START INPUT DATA

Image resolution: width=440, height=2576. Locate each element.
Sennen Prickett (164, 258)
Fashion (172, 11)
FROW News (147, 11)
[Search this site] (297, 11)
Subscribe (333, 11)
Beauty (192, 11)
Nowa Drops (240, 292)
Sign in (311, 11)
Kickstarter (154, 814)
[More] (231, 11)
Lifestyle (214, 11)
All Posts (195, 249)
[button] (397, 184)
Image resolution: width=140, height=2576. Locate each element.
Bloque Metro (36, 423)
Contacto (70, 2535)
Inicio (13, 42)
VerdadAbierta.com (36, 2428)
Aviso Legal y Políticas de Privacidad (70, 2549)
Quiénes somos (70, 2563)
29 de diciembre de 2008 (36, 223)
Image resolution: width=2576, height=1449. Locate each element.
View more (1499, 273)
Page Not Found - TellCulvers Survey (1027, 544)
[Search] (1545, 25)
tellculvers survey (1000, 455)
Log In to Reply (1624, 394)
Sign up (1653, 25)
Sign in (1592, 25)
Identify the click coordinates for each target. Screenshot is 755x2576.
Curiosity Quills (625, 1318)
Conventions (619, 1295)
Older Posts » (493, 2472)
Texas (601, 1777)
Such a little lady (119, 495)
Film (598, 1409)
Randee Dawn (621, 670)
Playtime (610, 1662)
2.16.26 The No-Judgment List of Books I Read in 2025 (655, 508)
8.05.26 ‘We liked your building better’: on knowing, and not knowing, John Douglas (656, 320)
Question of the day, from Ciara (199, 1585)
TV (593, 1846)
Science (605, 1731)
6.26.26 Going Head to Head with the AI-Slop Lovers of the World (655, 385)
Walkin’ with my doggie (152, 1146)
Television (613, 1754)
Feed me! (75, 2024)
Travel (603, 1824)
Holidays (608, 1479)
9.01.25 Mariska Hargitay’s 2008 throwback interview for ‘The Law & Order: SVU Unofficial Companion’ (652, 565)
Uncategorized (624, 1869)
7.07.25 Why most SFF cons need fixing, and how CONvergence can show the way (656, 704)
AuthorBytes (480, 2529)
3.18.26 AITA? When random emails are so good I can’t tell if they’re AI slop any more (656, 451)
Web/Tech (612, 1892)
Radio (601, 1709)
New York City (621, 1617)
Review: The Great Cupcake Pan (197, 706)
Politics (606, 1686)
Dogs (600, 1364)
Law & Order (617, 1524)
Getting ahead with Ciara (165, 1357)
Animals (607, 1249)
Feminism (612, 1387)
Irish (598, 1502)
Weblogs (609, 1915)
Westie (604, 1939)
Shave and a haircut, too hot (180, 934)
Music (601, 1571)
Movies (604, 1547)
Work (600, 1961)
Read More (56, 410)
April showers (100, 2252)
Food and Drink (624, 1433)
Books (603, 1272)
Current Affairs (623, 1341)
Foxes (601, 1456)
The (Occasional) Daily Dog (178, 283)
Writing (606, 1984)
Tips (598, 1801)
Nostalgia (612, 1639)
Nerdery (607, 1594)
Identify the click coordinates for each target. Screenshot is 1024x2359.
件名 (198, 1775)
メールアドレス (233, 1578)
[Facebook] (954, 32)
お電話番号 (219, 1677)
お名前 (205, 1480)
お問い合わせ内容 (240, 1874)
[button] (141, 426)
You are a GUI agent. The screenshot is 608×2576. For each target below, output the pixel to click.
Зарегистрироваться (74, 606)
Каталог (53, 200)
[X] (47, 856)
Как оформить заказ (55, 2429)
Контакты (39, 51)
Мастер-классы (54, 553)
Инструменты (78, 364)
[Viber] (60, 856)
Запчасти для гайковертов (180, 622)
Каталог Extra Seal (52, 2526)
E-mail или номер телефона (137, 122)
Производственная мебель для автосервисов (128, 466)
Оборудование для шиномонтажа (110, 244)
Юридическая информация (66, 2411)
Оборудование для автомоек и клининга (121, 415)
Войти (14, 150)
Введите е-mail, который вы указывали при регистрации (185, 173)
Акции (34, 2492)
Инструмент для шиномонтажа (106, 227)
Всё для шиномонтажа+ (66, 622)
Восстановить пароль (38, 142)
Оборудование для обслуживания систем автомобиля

END INPUT DATA

▸ **EXERCISE PROMPT**
Print exactly the lines from the beginning of the entries through the line with "Contacto (70, 2535)". Output nothing more.

▸ **WRITTEN RESPONSE**
Image resolution: width=440, height=2576. Locate each element.
Sennen Prickett (164, 258)
Fashion (172, 11)
FROW News (147, 11)
[Search this site] (297, 11)
Subscribe (333, 11)
Beauty (192, 11)
Nowa Drops (240, 292)
Sign in (311, 11)
Kickstarter (154, 814)
[More] (231, 11)
Lifestyle (214, 11)
All Posts (195, 249)
[button] (397, 184)
Image resolution: width=140, height=2576. Locate each element.
Bloque Metro (36, 423)
Contacto (70, 2535)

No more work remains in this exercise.